DATASET ENTRIES section start

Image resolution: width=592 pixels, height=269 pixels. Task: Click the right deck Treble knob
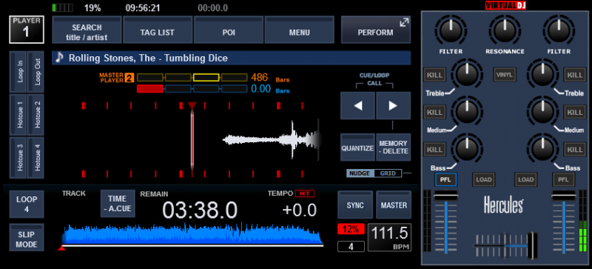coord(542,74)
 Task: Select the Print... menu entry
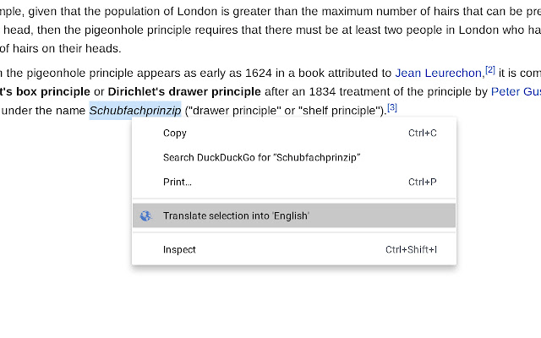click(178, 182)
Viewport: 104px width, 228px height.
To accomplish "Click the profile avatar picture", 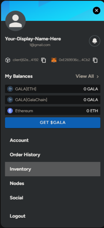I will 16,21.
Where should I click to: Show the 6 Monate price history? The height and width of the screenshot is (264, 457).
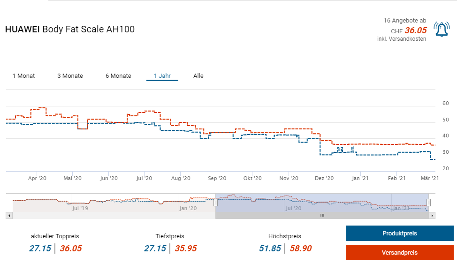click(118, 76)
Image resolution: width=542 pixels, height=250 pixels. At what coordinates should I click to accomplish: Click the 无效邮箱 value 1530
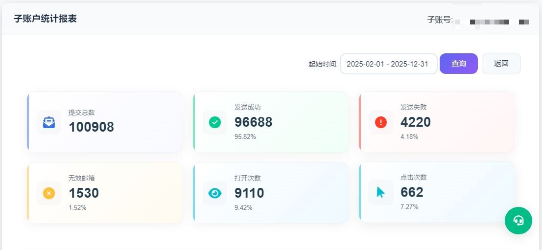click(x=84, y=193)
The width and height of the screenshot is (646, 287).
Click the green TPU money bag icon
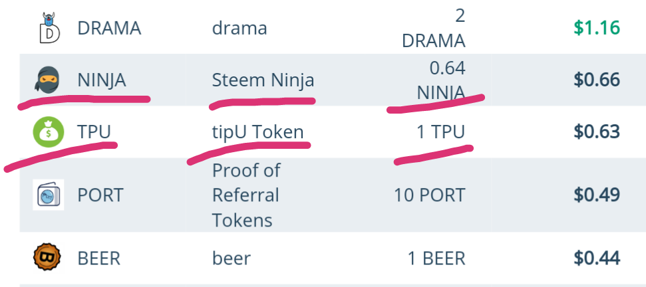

DATASET ENTRIES section end
DATASET ENTRIES section start

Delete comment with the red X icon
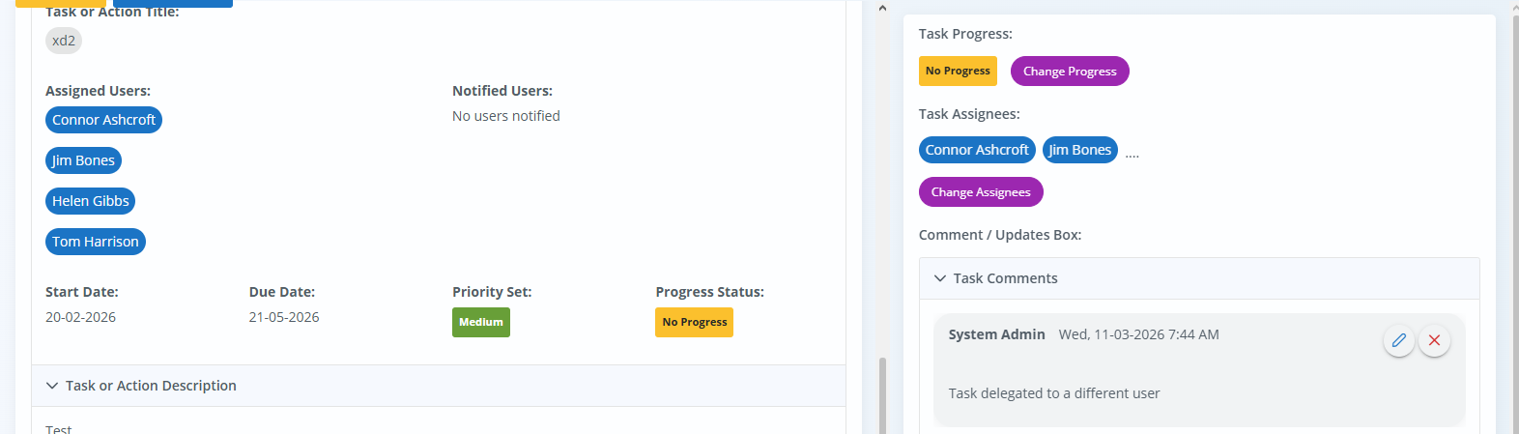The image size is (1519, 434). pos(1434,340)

DATASET ENTRIES section end
DATASET ENTRIES section start

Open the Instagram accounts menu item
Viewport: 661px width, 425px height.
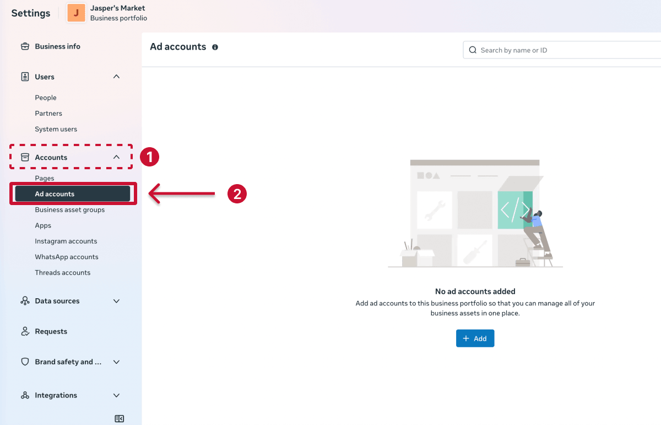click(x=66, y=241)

DATASET ENTRIES section end

**ASSIGNMENT**
Could you repeat exactly the lines above from the line with "The width and" up to and including the line with "Click the green TPU money bag icon", and only those?

**FINAL ANSWER**
The width and height of the screenshot is (646, 287).
Click the green TPU money bag icon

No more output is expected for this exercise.